Het vervangen van een een-pass-benadering door een tweegangsbenadering garandeert betere numerieke prestaties van PEARSON, en daarom RSQ, in Excel 2003 en in latere versies van Excel. De resultaten die u in Excel 2003 en in latere versies van Excel verkrijgt, zijn nooit minder nauwkeurig dan de resultaten die u hebt verkregen in eerdere versies van Excel.

In de meeste praktische voorbeelden ziet u waarschijnlijk geen verschil tussen de resultaten in latere versies van Excel en de resultaten in eerdere versies van Excel. Dit gedrag treedt op omdat typische gegevens waarschijnlijk geen ongebruikelijk gedrag vertonen dat dit experiment illustreert. Numerieke instabiliteit wordt waarschijnlijk weergegeven in eerdere versies van Excel wanneer gegevens een groot aantal significante cijfers bevatten in combinatie met relatief weinig variatie tussen gegevenswaarden.
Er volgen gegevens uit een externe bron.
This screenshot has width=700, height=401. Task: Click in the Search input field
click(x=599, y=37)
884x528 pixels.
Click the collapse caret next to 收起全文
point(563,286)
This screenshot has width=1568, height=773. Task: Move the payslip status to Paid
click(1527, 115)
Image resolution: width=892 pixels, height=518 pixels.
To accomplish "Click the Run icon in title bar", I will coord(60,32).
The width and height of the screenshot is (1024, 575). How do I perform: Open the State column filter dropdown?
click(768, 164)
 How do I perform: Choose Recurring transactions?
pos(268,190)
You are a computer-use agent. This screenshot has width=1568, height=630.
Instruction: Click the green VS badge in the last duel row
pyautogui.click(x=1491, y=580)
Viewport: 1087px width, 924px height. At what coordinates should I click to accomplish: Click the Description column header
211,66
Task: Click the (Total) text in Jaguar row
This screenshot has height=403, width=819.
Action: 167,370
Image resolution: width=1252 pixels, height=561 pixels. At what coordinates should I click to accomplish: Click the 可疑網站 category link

De procedure voor het vinden van de som van kwadratische afwijkingen over een steekproefgemiddelde door het steekproefgemiddelde te berekenen, door elke kwadratische afwijking te berekenen en door de kwadratische afwijkingen op te sommen, is nauwkeuriger dan de alternatieve procedure. Deze alternatieve procedure werd vaak de "rekenmachineformule" genoemd omdat deze geschikt was voor het gebruik van een rekenmachine op een paar gegevenspunten. De alternatieve procedure heeft de volgende procedure gebruikt:

  • Gevonden: de som van de kwadraten van alle waarnemingen, de steekproefgrootte en de som van alle waarnemingen.
  • Berekent de som van kwadraten van alle waarnemingen min ([som van alle waarnemingen]^2)/steekproefgrootte).

Er zijn veel andere functies die zijn verbeterd voor Excel 2003 en voor latere versies van Excel. Deze functies zijn verbeterd omdat latere versies van Excel de één-doorloopprocedure vervangen door de twee-doorloopprocedure die bij de eerste doorloop het steekproefgemiddelde vindt en vervolgens bij de tweede doorloop de som van kwadraatafwijkingen rondom het steekproefgemiddelde berekent.

De volgende lijst is een lijst met dergelijke functies:

  • VAR
  • VARP
  • STDEV
  • STDEVP
  • DVAR
  • DVARP
  • DSTDEV
  • DSTDEVP
  • VOORSPELLING
  • HELLING
  • ONDERSCHEPPEN
  • PEARSON
  • RSQ
  • STEYX

Vergelijkbare verbeteringen zijn aangebracht in elk van de drie analysehulpprogramma's voor variantie in Analysis ToolPak.